In the response the 2 is the ifindex the query happened over, 1 is still
the class and 12 is still the type. The 1048584 are flags returning
information about the resolver operation.
Now that we’ve found our printer again, we can resolve the service. Though it’s
possible for us to resolve the SRV, TXT and A/AAAA using individual calls
to ResolveRecord, there’s a more conventient method called ResolveService
that will do all of this for us.
Here we need to pass in ifindex:int32, name:string, type:string,
domain:string followed by int32:family and finally uint64:flags.

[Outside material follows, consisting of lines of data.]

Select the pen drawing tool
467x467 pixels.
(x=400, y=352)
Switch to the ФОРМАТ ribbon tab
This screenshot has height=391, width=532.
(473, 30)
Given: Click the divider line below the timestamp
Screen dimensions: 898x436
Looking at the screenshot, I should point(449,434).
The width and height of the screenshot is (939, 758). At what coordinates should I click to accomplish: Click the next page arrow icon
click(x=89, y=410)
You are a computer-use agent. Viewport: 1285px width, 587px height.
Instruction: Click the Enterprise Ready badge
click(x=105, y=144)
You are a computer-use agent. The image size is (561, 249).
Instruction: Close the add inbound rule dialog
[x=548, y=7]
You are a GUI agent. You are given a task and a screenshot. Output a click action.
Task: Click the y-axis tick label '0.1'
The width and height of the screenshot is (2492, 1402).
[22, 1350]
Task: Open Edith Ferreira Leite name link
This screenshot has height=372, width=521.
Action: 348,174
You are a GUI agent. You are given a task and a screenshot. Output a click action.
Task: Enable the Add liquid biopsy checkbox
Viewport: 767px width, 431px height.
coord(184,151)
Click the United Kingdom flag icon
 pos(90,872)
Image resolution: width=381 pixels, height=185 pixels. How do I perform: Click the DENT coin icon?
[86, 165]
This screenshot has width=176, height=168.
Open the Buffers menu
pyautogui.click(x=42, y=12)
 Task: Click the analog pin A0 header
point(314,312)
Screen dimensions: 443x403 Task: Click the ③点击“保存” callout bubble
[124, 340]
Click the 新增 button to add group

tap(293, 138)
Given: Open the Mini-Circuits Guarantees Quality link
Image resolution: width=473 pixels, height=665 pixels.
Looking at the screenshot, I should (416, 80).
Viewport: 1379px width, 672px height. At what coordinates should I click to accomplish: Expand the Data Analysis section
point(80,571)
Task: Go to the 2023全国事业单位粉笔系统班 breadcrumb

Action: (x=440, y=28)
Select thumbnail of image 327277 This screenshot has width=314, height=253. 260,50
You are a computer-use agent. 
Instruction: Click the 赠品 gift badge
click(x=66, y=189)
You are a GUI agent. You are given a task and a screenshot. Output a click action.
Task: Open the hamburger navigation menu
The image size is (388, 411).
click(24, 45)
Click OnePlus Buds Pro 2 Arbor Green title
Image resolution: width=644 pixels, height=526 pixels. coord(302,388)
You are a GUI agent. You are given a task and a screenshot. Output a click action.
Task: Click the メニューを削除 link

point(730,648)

The
family we’ll use is 2, aka AF_INET (AF_INET6 would be 10).
It should be possible to use AF_UNSPEC (a value of 0) to do lookups for
both IPv4 and IPv6, but this always results in an error.
$ dbus-send --system --print-reply --dest=org.freedesktop.resolve1 \
/org/freedesktop/resolve1 \
org.freedesktop.resolve1.Manager.ResolveService \
int32:0 string:"SamsungC480W" string:"_ipp._tcp" string:"local" \
int32:2 \
uint64:0
method return time=<...> sender=:1.6 -> destination=:1.417 serial=258 reply_serial=2
array [
struct {
uint16 0
uint16 0
uint16 631
string "SamsungC480W.local"
array [
struct {
int32 2
int32 2
array of bytes [
<...>
]
}
]
string "SamsungC480W.local"
}
]
array [
array of bytes "txtvers=1"
array of bytes "note="
array of bytes "ty=Samsung C48x Series"
array of bytes "rp=ipp/print"
array of bytes "qtotal=1"
<...>
]
string "SamsungC480W"
string "_ipp._tcp"
string "local"
uint64 8388616
The first array is an array of SRV records representing priority, weight
and port, followed by the hostname to contact and then an array of IP records
with the ifindex, the family and the address as a byte array. Then follows
the canonicalised hostname.
After that comes an array of TXT records for every key/value pair, followed by
the service name, type and domain. The last parameter are flags that return
information about the resolver operation.
Recap
Now you know the basics of DNS-SD, how to do lookups yourself and how to use the
D-Bus API systemd-resolved exposes. In the next post we’ll take a look at
implementing the ServiceBrowserNew, ServiceResolverNew, RecordBrowserNew
and ResolveService APIs from org.freedesktop.Avahi.Server.